Today, I’d like to zoom out a bit and discuss the promises of Cloud and a bit about how you can use Cloud providers to grow your enterprise.
Cloud providers promise managed services:
- for infrastructure, platform, and even fully-managed applications
- backed by vast resources
- made available via API
- billed in small increments
Cloud providers are competing to offer high quality services that meet their customers’ needs at decreasing cost and increasing scale. They want you to offload whatever you consider undifferentiated heavy lifting to them. Sometimes this means running DNS, a database, a Hadoop cluster, or even an application’s identity provider.
Let’s focus on a simplified set of AWS’ (165!) service offerings that form the core of many Enterprises’ deployments:
Depending on your perspective, the ‘magic’ of these services and the Cloud operating model may be that the services:
- are available on-demand via API or console and you don’t have to wait for another team to provision and integrate a server to get something done or run a test
- scale from small to very large usage with documented limits
- leverage a common, Cloud-design and integrated Security service
- have been been tested with 10s, 100s, 1000s, or even more users with problems similar to yours and are (now) robust in addition to a community that can share knowledge around that implementation
- use of the service is billed only for the resources you consume and metered in units like seconds a virtual machine was running or gigabytes used in an object store
- offer ways to reduce operational costs through volume discounts, using discounted resources, and async architectures
The Real Magic: Optionality
Taken together, I think the real magic Cloud providers give you is optionality that helps you build the right thing. When you (re-)architect your applications to take advantage of the Cloud’s pay-for-what-you-use consumption model, you are positioned to:
- start on a proven, secure foundation
- test ideas quickly and for little cost
- understand the financials of your application’s scaling model
- scale your applications to meet customer demands
For example, let’s say you have an application that might be well-served by a document database. You might come up with three leading choices: ElasticSearch, Postgres (using jsonb), and MongoDB. Since AWS has a managed offering for each of these databases, you can try them out and see which works best. You are also in a good position to learn what the costs for your application will be before committing to an option because you solved the problem with each option and got a bill for each.

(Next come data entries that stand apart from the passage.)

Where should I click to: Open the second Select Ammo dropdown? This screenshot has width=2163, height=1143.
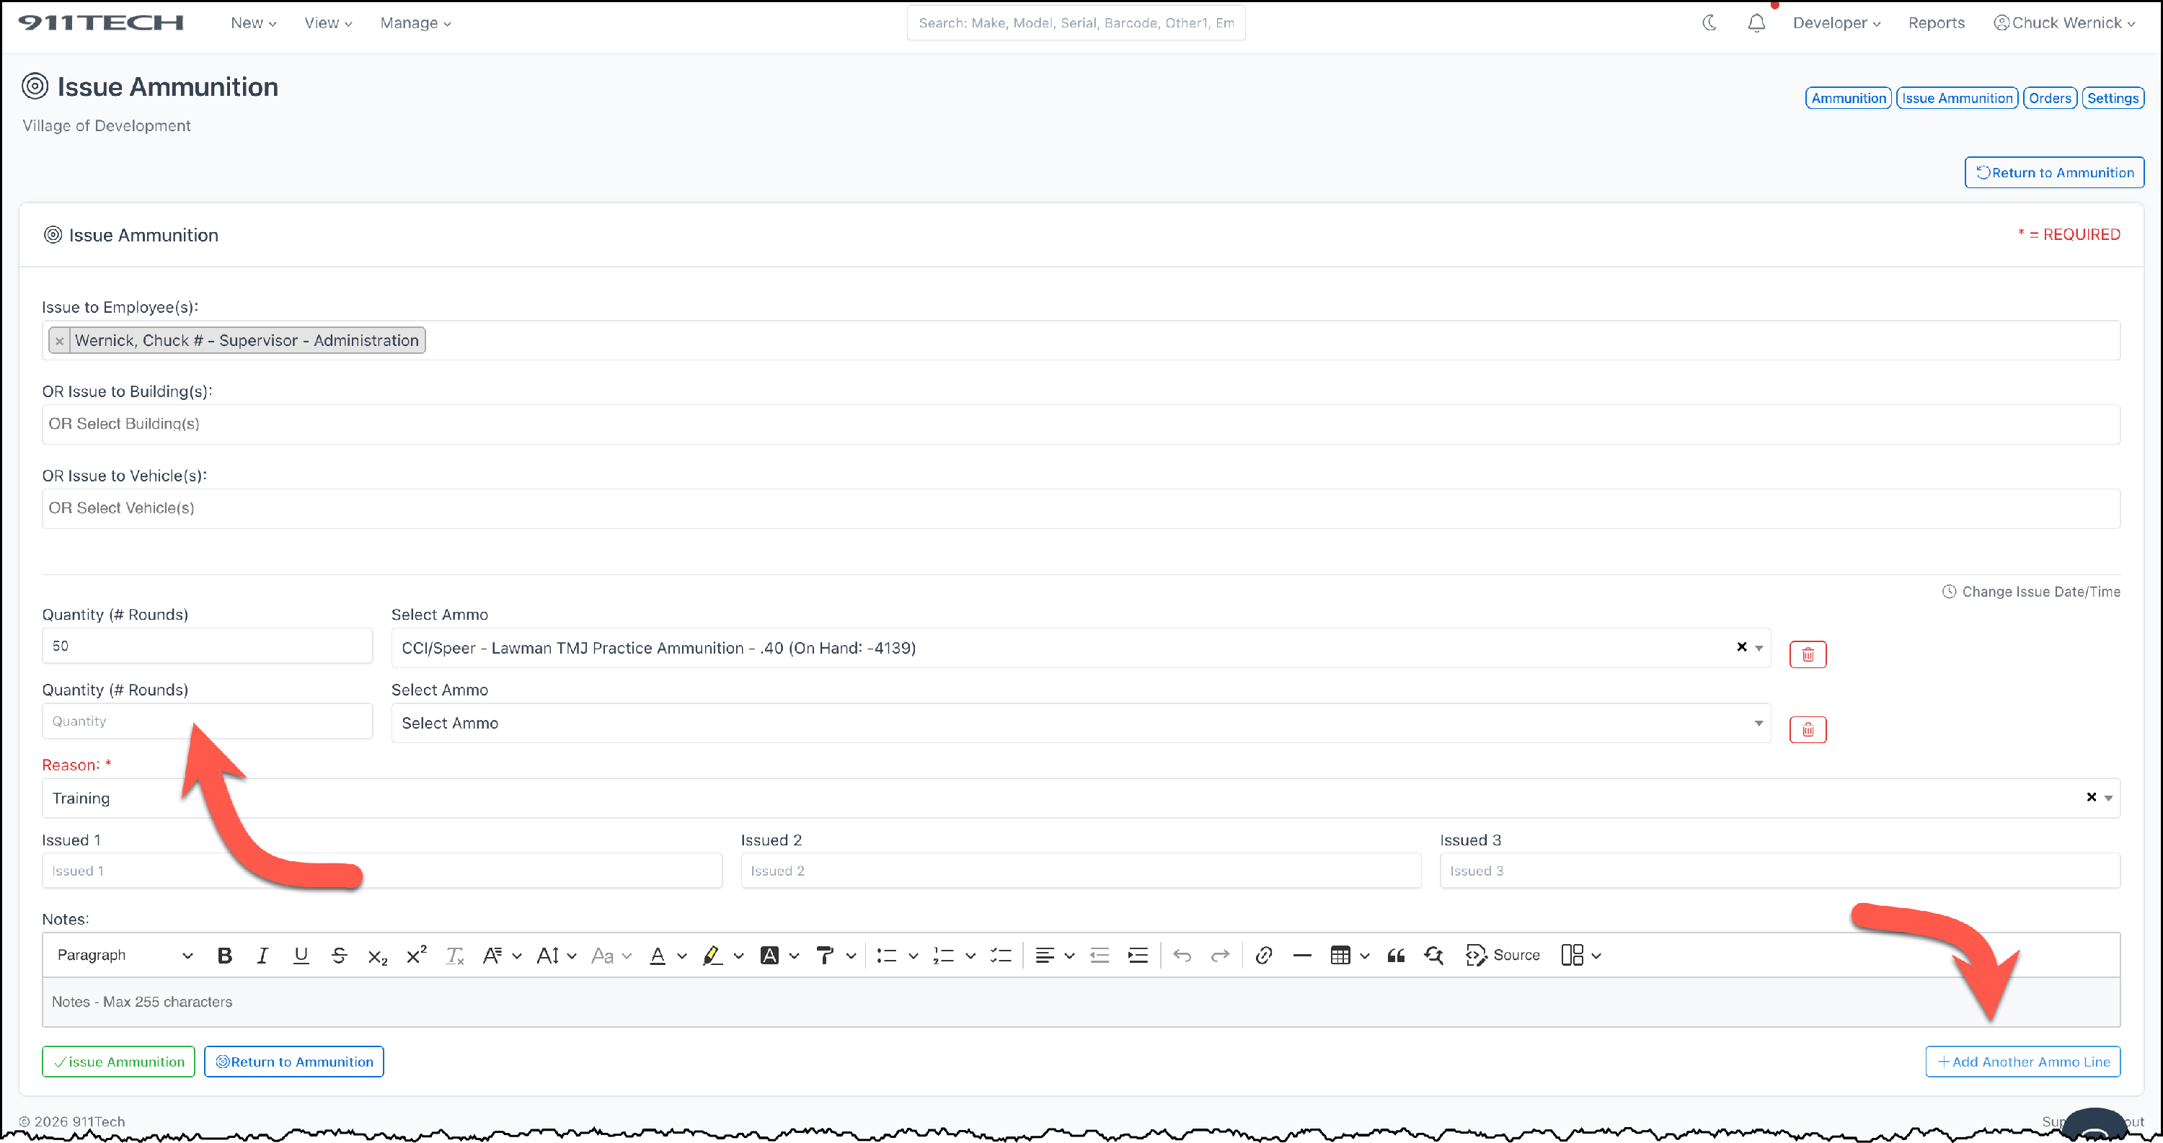pos(1080,723)
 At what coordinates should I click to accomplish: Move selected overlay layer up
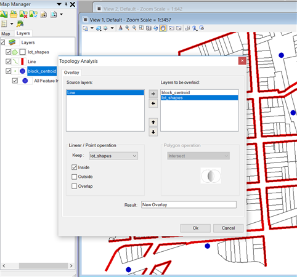tap(153, 122)
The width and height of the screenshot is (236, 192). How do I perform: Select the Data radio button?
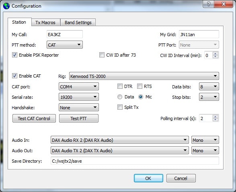point(120,97)
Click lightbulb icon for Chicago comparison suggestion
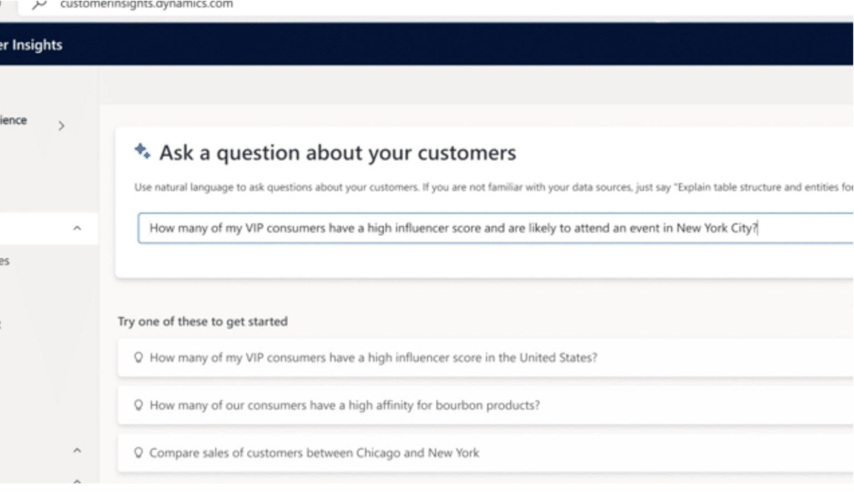This screenshot has height=492, width=854. tap(138, 453)
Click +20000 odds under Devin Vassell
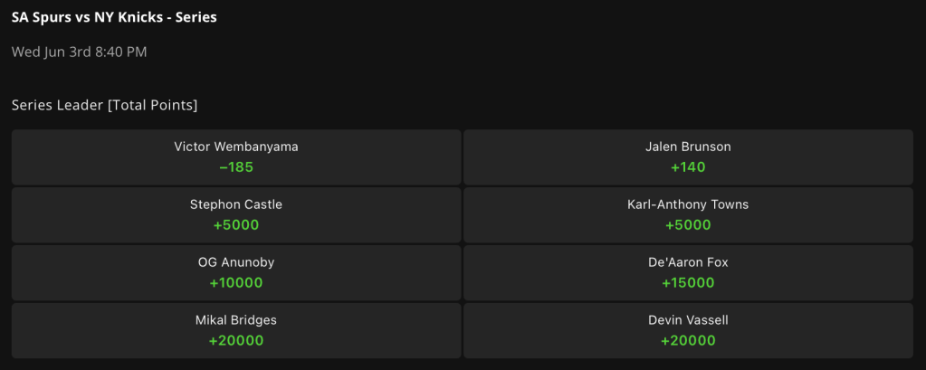Viewport: 926px width, 370px height. pyautogui.click(x=688, y=341)
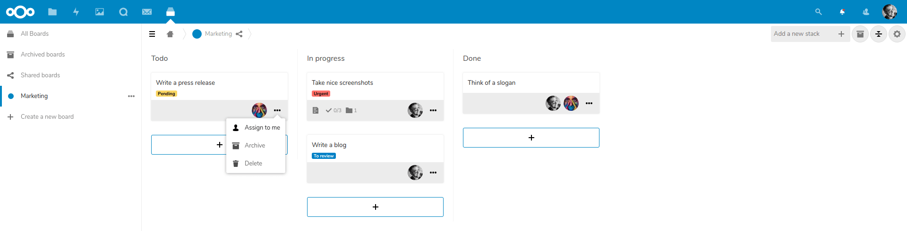Viewport: 907px width, 231px height.
Task: Add a card to Done stack
Action: pyautogui.click(x=531, y=138)
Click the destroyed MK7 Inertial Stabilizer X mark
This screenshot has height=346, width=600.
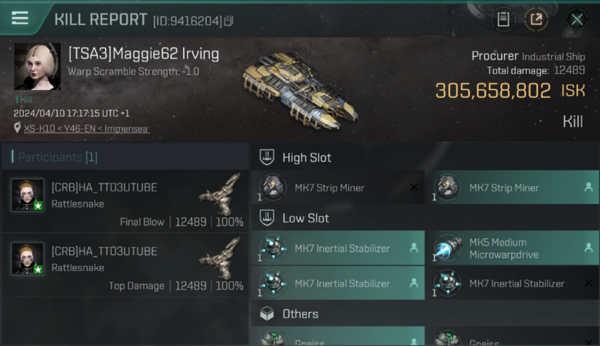(x=588, y=283)
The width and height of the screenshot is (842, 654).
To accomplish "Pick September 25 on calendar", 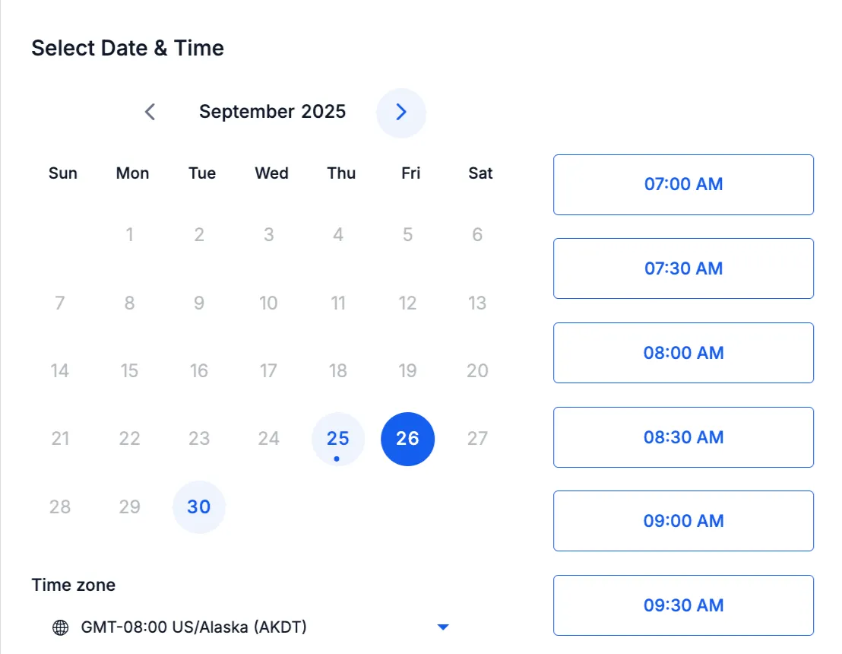I will coord(337,439).
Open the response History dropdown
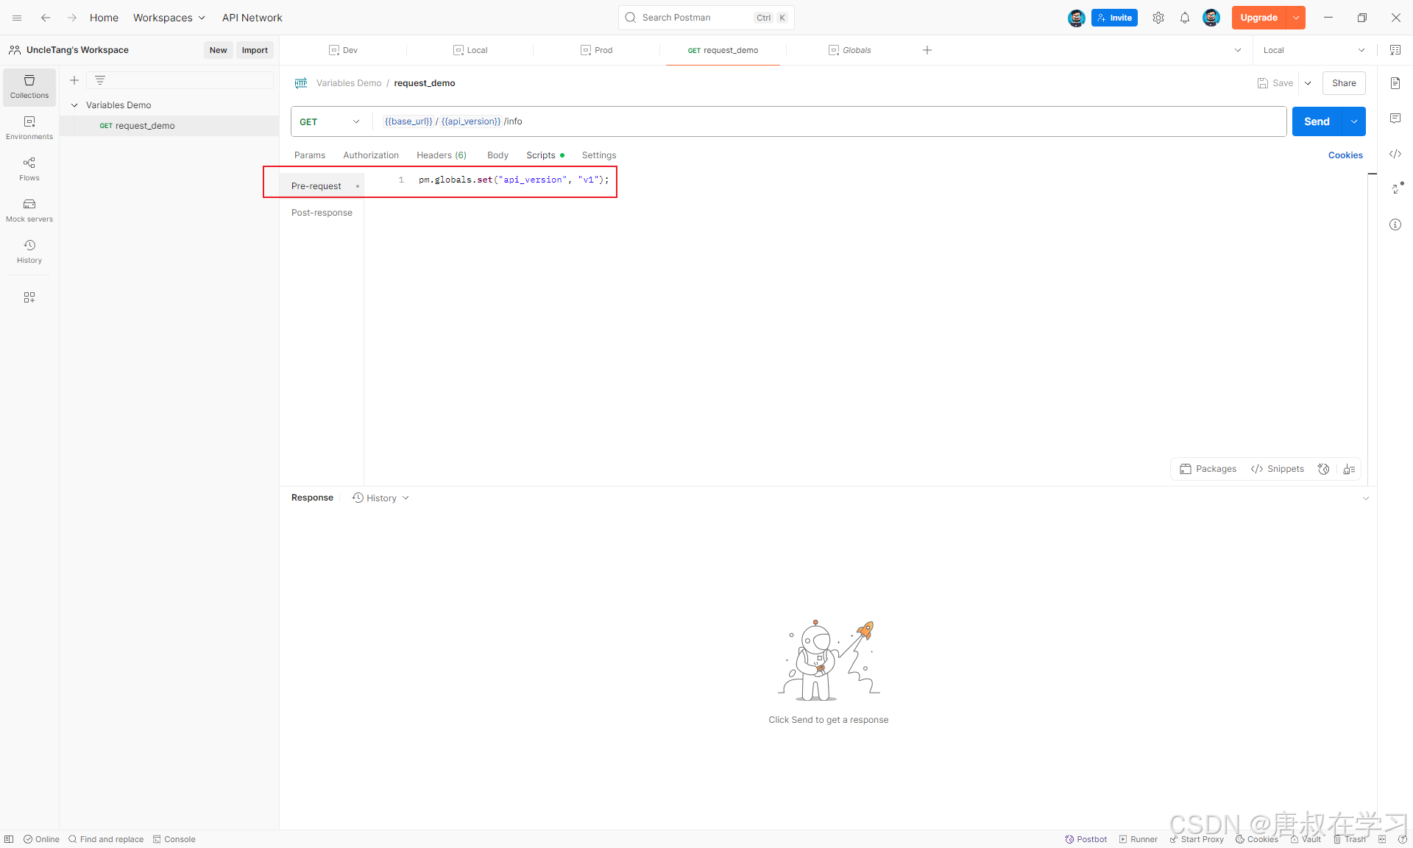 [380, 498]
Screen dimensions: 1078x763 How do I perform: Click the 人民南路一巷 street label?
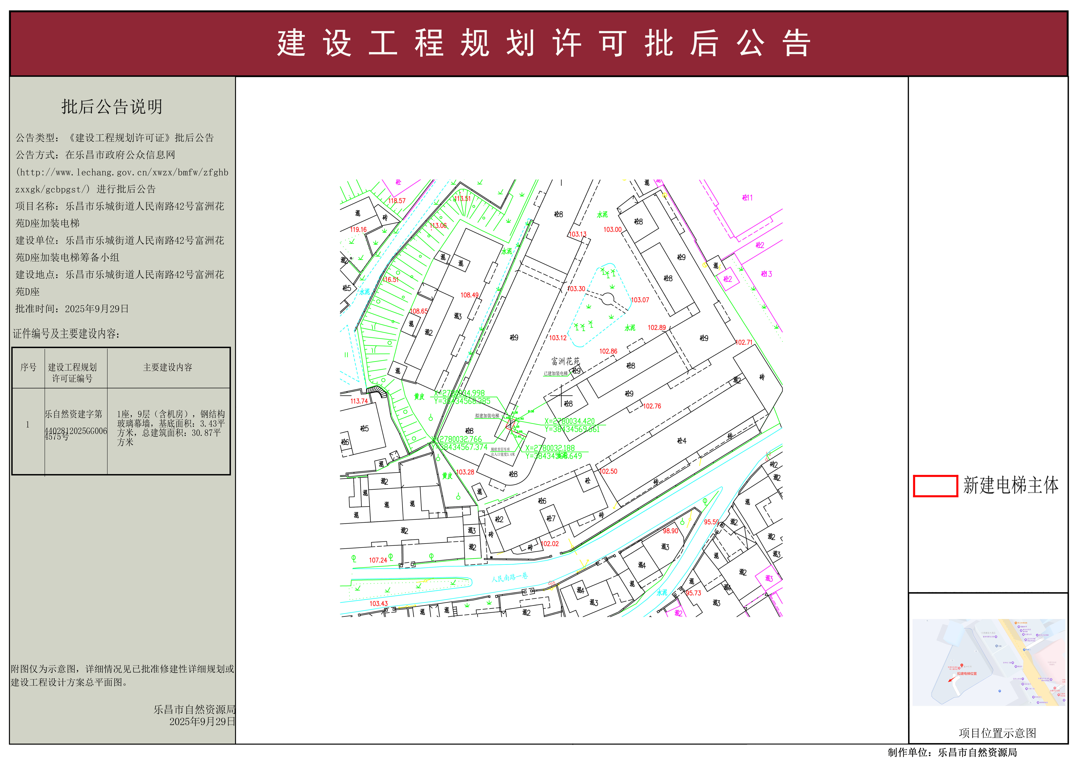tap(510, 577)
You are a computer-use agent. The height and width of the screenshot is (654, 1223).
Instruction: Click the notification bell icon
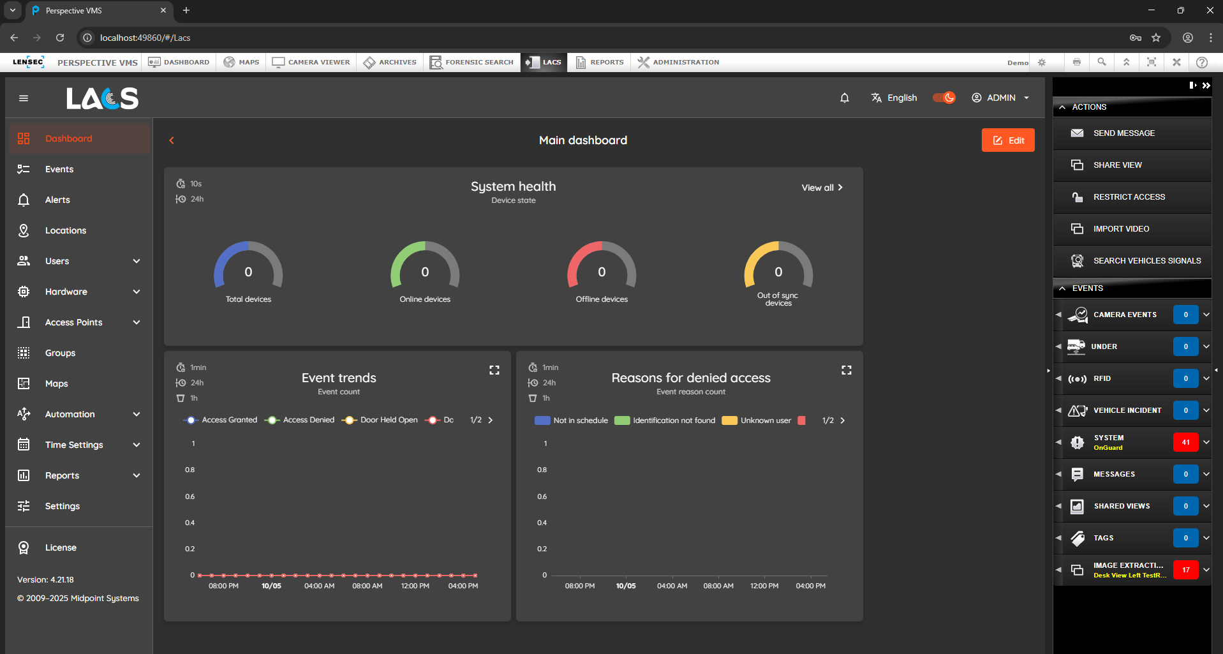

Suppose your application is working well and customers are adopting it. If the application autoscales its resource consumption with customer demand, then you should be able to accomplish a few really important things. First, the application should be able to acquire those resources from the cloud without a long-term commitment. Second, you can use cost and revenue data to build a financial model that tells you how much money you will make (or lose!) as customer volume scales on this application. Lastly, you can use this information to iterate on your architecture to improve costs as well as work with Cloud providers and other experts to verify capacity will be there when you need it.
In the past, you may have relied on extensive research to determine whether you commit to a new technology or an annual capacity modeling and CapEx cycle to place a BIG bet on where customer demand will be in 6 months. The Cloud changes that. Managed Cloud services help you Go Fast, Safely by providing options to tighten feedback loops and improve the long-lived architectural and financial decisions at the foundation of your enterprise. The only ‘trick’ is that you’ve got to be aware of your options and exercise them. But once you start exercising your optionality, you’ll probably find that you’re getting better outcomes for you and your customers. You also might feel more agile, to boot!